John Dewey HS principal removed as city preps for turnaround

Barry Fried, the longtime principal of John Dewey High School, was removed from the Brooklyn school suddenly this morning, according to several teachers at the school.

It was not immediately clear whether Fried’s removal was related to “turnaround,” the federally prescribed reform process that the city has proposed for Dewey and 32 other struggling schools. Turnaround requires principals who have been in place for more than a few years to be replaced, and the city has started informing principals at some of the schools that they would be removed at the end of the year.

But Fried’s departure happened abruptly, suggesting that the city might have had more immediate concerns. Department of Education officials did not respond to requests for details about Fried’s departure today.

At a faculty meeting this afternoon, Kathleen Elvin was introduced as the school’s interim acting principal. Elvin was the founding principal of a successful small high school, Williamsburg Prep, and most recently trained teachers assigned to schools undergoing less agressive overhaul strategies. She is likely to help engineer staffing and programming changes at the school through the turnaround process.

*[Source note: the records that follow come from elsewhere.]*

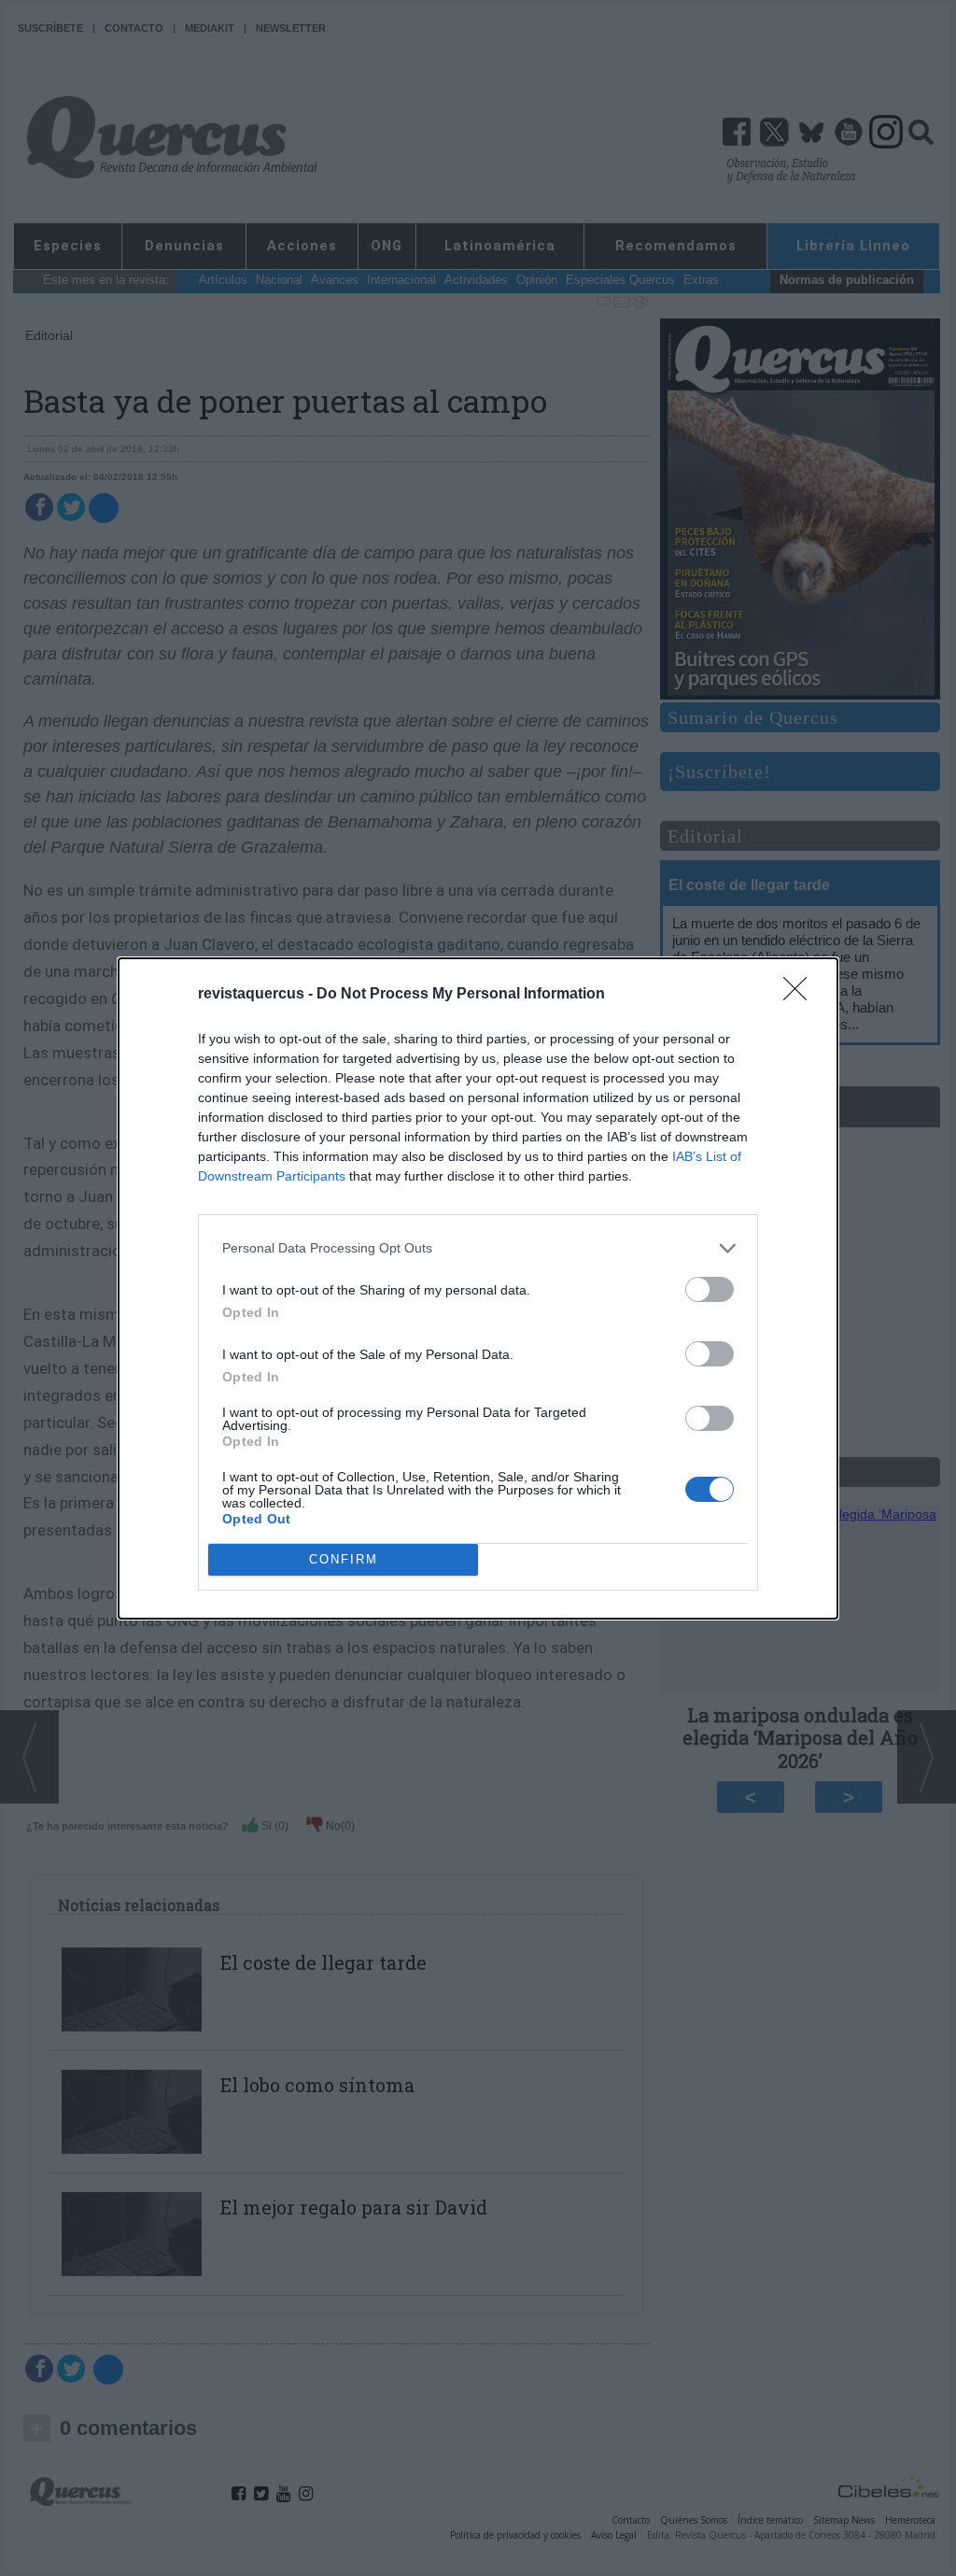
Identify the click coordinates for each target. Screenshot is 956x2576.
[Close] (801, 994)
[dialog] (478, 1288)
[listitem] (478, 1248)
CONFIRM (343, 1559)
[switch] (709, 1289)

The change, according to people familiar with the school, was sorely needed — but comes after too long with subpar leadership.

“Principal Fried sits in his office all day and can’t control the students,” City Councilman Dominic Recchia, a 1977 Dewey graduate, said at a public meeting earlier this year, according to the Brooklyn Daily. “This principal should have been gone years ago. The school could prosper but it needs new leadership.”

Under Fried’s tenure, Dewey — which was founded in 1969 as a “modern” school with progressive instruction — earned solidly mediocre scores on the city’s progress reports and saw a spike in violent incidents. After a lockdown in 2008 when a student was seen with a gun in a classroom, the open campus was closed and students could no longer leave during the day.

When the city assigned dozens of schools to “transformation” in 2010, requiring the removal of longtime principals, it left Dewey untouched and Fried in place. In 2011, Fried stayed on after the city assigned Dewey a nonprofit partner through “restart.”

“In 2010 if Dewey got the transformation model, we would’ve gotten a new principal who could’ve helped the school,” said a teacher who has worked at the school since before Fried arrived in 1997. “The DOE clearly didn’t give Dewey a chance by keeping Fried in the school.”

Today, Leo Casey, the UFT vice president in charge of high schools, said Fried was a poor leader, but the city was making matters worse by removing Fried in the middle of the year.”There were longstanding issues concerning his ability to lead the school, but despite acknowledging that, the DOE did nothing to find a replacement,” Casey said. “Now, they are doing it in the middle of the term, which is disruptive, because it suits their organizational purposes to do so.”

Teachers and students at the school have been vigorously protesting the turnaround plan, holding weekly rallies outside the school. Last Friday, Dewey students walked out of classes in protest, and on Monday they turned out en masse for a meeting about turnaround held at Brooklyn Borough Hall.